Cognitive Science/ Cognitive Processes
Sofia Uribe, B.A.
Graduate Student
Southern Methodist University
Dallas, Texas, United States
Alicia E. Meuret, Ph.D.
Professor of Psychology
Southern Methodist University
Dallas, Texas, United States
Depression is commonly associated with cognitive deficits, including memory difficulties. Evidence suggests there is a preferential recall of negative over positive information and difficulties removing irrelevant information from working memory, which newer research suggests association with underlying reward-processing impairments. This study aimed to examine whether individuals with low hedonic capacity had more difficulty removing negative stimuli from their working memory and more efficient evidence accumulation of these images the next day and vice versa for positive stimuli, compared to controls who scored in the normal hedonic range. Young adults (n=105) with a range of anhedonia symptoms completed a working memory task where they had to remember one or two abstract shapes while presented with positive, neutral, and negative distractors.
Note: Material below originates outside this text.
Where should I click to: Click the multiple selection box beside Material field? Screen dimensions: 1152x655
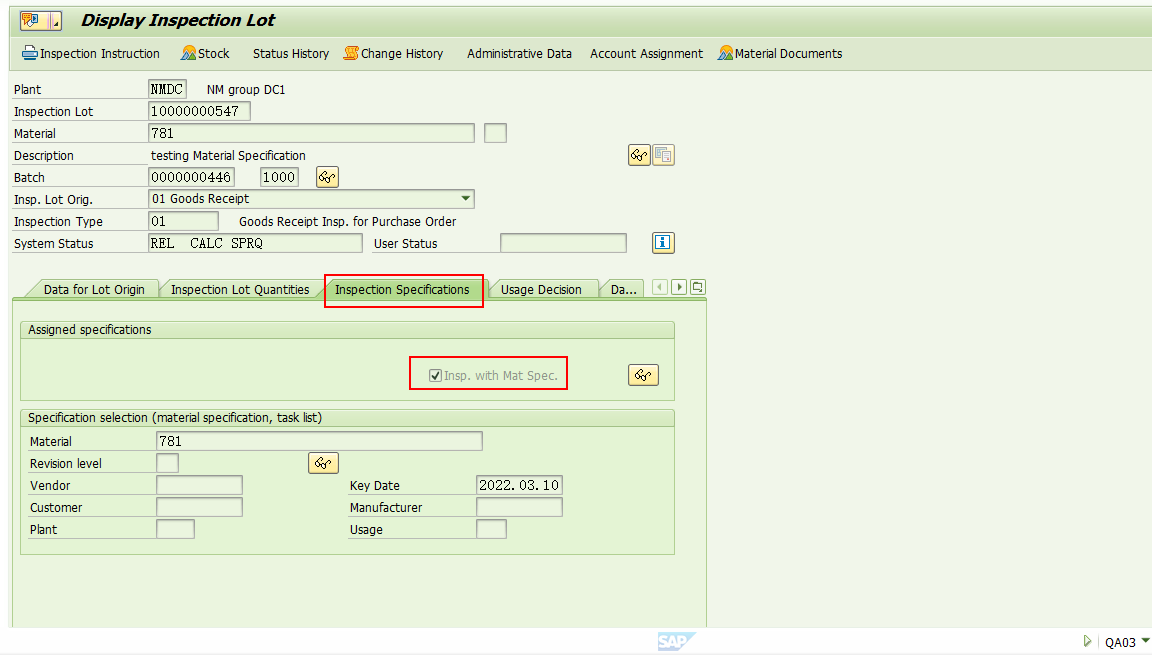pos(495,132)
The task was followed by a surprise recognition test of the distractors the next day. We used the Diffusion Drift Model (DDM; Ratcliff & McKoon, 2008) to examine differences in the evidence accumulation rate (i.e., drift rate) across groups using multivariate multiple regressions. Contrary to our hypotheses, Dimensional Anhedonia Rating Scale (DARS) scores did not statistically significantly predict the average drift rates of negative, positive, or neutral trials, when controlling for age, gender, and psychiatric medication use. That is, anhedonia severity was not associated with the rate of accumulation for neutral stimuli (i.e., abstract shapes) when the distractors were emotionally valenced. Similarly to the working memory task, the linear regression results indicated that DARS scores did not statistically significantly predict the “old” positive drift rate, or rate of accumulation of positive trials, when controlling for age, gender, and psychiatric medication use. Our findings suggest that young adults with anhedonia perform similarly to same-aged healthy controls in that negative distractors impair working memory for abstract stimuli, compared to positive and neutral distractors. Similarly, evidence accumulation rates for positive stimuli in a recognition task were similar across levels of anhedonia.